- Spanish release picture sleeve

Single by Electric Light Orchestra

from the album Eldorado
- A-side: "Can't Get It Out of My Head"
- Released: 1974
- Recorded: February–August 1974
- Genre: Rock 'n' roll, hard rock
- Length: 2:37
- Label: Warner Bros. (UK) United Artists (US)
- Songwriter: Jeff Lynne
- Producer: Jeff Lynne

Electric Light Orchestra singles chronology
| "Ma-Ma-Ma Belle" (1974) | "Illusions in G Major" (1974) | "Boy Blue" (1975) |

Eldorado track listing
- 10 tracks Side one "Eldorado Overture"; "Can't Get It Out of My Head"; "Boy Blue"; "Laredo Tornado"; "Poor Boy (The Greenwood)"; Side two "Mister Kingdom"; "Nobody's Child"; "Illusions in G Major"; "Eldorado"; "Eldorado Finale";

= Illusions in G Major =

"Illusions in G Major" is a song recorded by Electric Light Orchestra (ELO) and is track eight on the band's 1974 album Eldorado.

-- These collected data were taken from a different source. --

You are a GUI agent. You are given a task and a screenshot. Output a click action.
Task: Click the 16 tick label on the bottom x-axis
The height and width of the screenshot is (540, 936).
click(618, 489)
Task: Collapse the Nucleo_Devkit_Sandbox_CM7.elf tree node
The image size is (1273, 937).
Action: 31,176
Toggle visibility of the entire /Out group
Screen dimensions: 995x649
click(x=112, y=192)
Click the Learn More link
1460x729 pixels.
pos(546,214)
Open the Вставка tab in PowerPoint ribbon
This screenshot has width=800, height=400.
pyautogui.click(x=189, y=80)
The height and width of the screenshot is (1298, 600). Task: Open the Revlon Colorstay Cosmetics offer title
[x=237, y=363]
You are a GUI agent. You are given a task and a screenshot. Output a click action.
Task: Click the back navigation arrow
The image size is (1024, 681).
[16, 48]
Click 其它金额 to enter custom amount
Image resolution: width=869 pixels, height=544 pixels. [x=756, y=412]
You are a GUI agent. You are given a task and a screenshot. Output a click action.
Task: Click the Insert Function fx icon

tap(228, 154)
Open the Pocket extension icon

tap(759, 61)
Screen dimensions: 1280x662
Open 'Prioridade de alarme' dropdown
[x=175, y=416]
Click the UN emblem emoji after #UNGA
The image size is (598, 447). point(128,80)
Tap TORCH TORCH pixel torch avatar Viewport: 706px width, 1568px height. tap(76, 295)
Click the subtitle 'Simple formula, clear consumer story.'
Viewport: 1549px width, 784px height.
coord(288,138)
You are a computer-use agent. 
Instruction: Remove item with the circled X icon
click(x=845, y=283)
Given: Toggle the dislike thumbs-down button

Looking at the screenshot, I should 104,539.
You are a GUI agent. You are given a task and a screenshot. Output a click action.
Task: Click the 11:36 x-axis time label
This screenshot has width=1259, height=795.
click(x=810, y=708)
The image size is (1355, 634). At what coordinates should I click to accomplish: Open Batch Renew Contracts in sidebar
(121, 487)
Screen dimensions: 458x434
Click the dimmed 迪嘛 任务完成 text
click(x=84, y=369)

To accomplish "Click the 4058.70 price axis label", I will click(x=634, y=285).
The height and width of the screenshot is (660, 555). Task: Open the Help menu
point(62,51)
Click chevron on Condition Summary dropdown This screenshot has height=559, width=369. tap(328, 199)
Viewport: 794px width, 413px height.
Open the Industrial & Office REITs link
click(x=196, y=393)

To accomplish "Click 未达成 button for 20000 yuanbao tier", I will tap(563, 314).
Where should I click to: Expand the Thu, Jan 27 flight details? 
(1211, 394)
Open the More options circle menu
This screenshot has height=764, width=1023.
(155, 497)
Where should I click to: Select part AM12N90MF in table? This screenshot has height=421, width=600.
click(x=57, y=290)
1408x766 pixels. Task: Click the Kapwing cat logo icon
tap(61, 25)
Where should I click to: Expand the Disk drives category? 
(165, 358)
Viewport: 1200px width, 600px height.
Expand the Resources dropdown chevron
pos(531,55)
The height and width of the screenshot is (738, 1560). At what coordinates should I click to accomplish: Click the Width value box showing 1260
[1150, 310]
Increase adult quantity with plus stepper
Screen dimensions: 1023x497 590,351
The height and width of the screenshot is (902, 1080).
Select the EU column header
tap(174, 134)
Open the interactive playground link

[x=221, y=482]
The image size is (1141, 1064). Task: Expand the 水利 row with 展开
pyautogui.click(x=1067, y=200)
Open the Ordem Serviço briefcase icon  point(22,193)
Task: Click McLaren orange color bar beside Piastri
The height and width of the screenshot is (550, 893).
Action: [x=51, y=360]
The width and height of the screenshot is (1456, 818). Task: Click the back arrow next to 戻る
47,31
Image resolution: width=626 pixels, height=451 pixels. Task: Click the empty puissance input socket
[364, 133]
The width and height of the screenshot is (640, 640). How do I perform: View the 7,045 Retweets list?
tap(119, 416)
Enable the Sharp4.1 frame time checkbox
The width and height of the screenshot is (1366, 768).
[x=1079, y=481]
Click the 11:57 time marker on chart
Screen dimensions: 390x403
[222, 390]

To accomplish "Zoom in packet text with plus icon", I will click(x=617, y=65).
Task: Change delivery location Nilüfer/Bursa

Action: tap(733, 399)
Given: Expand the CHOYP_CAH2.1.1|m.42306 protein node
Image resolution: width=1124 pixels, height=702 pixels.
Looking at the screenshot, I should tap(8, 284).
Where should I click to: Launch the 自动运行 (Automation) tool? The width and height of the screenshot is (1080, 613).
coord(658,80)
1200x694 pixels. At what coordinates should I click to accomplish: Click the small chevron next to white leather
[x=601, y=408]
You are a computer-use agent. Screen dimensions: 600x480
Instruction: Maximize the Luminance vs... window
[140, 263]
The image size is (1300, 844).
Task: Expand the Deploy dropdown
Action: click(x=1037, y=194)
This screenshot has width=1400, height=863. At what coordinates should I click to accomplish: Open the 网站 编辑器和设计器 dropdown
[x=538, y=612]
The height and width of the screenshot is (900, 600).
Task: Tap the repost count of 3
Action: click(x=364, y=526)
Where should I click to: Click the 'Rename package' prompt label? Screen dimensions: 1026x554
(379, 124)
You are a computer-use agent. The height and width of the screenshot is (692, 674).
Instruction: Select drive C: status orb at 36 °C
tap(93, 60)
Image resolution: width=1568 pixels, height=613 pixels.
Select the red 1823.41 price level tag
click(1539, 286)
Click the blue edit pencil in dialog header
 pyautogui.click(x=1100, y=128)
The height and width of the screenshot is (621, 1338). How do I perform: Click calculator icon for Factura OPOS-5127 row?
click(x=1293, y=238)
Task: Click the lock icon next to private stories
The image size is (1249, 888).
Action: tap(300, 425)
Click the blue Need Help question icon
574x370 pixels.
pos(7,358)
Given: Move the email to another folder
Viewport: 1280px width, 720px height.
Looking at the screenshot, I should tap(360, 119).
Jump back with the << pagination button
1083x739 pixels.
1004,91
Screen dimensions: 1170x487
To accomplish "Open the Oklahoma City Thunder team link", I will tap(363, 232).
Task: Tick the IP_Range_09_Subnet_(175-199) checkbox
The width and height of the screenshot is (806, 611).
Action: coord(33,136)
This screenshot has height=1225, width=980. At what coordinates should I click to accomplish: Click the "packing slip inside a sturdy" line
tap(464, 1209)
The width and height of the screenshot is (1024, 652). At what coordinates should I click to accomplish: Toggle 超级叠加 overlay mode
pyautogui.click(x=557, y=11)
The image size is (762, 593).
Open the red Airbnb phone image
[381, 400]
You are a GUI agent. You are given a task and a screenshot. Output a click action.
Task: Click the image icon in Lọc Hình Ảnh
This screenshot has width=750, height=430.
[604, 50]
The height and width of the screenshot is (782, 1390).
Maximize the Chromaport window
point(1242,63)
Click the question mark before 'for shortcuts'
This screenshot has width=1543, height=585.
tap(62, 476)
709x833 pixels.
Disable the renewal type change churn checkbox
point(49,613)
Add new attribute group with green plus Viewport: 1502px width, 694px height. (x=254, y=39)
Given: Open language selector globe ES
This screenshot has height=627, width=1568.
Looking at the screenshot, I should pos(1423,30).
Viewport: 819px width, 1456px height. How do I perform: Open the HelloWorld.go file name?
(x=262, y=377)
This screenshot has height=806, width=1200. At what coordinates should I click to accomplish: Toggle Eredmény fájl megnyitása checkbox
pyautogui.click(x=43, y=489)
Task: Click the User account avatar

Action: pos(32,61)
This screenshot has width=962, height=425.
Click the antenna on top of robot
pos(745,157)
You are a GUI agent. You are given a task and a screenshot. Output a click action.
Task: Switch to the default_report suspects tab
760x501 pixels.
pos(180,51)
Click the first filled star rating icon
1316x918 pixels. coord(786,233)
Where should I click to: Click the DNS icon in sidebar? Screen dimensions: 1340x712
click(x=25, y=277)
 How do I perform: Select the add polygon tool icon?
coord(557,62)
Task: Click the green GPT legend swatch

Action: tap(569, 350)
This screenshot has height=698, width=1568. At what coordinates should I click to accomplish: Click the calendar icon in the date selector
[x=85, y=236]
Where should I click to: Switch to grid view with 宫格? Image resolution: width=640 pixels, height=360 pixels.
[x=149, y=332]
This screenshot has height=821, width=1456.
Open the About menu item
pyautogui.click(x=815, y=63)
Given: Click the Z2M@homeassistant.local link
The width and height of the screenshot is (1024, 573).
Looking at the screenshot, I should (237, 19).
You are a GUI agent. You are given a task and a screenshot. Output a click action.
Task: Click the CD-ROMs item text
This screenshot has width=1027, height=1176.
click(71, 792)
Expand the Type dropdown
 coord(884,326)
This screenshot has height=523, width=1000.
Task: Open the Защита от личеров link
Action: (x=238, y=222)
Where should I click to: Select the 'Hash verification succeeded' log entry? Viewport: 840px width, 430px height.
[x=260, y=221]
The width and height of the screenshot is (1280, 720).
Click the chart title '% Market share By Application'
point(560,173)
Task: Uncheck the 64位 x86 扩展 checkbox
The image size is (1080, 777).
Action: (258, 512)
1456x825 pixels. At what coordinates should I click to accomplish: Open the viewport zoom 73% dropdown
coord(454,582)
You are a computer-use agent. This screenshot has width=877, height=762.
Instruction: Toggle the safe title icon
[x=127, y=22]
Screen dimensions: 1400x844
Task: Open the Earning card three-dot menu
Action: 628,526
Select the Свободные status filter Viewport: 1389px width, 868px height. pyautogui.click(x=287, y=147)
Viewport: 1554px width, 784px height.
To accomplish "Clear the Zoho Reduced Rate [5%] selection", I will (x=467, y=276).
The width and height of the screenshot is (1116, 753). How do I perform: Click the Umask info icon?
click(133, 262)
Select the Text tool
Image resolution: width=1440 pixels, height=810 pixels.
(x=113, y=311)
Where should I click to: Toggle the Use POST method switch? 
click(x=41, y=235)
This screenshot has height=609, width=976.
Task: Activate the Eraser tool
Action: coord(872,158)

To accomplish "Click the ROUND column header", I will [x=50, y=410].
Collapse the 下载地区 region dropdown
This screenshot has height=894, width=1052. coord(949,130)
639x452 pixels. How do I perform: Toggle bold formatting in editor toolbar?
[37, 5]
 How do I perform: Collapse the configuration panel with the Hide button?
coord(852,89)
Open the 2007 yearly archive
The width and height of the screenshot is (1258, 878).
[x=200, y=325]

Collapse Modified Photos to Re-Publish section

It was used as the B-side to the popular hit "Can't Get It Out of My Head", a 1975 hit in the United States. The song clocks in at 2:37, making it one of the shortest on the album. The theme of the song is about a rock star talking to his psychiatrist about his mysterious visions, he even mentions "I heard the crew a hummin' tunes that sounded like The Rolling Stones and Leonard Cohen", then also "I heard the pilot saying, poems that were written by John Keats and Robert Browning".

Rolling Stone critic Ken Barnes called it a "skillful, power-packed Fifties-style rocker with intriguing lyrics." Phonograph Record critic Michael Davis said that it "really rocks out."

It was remastered and included in 2000 by Jeff Lynne on the box set compilation Flashback.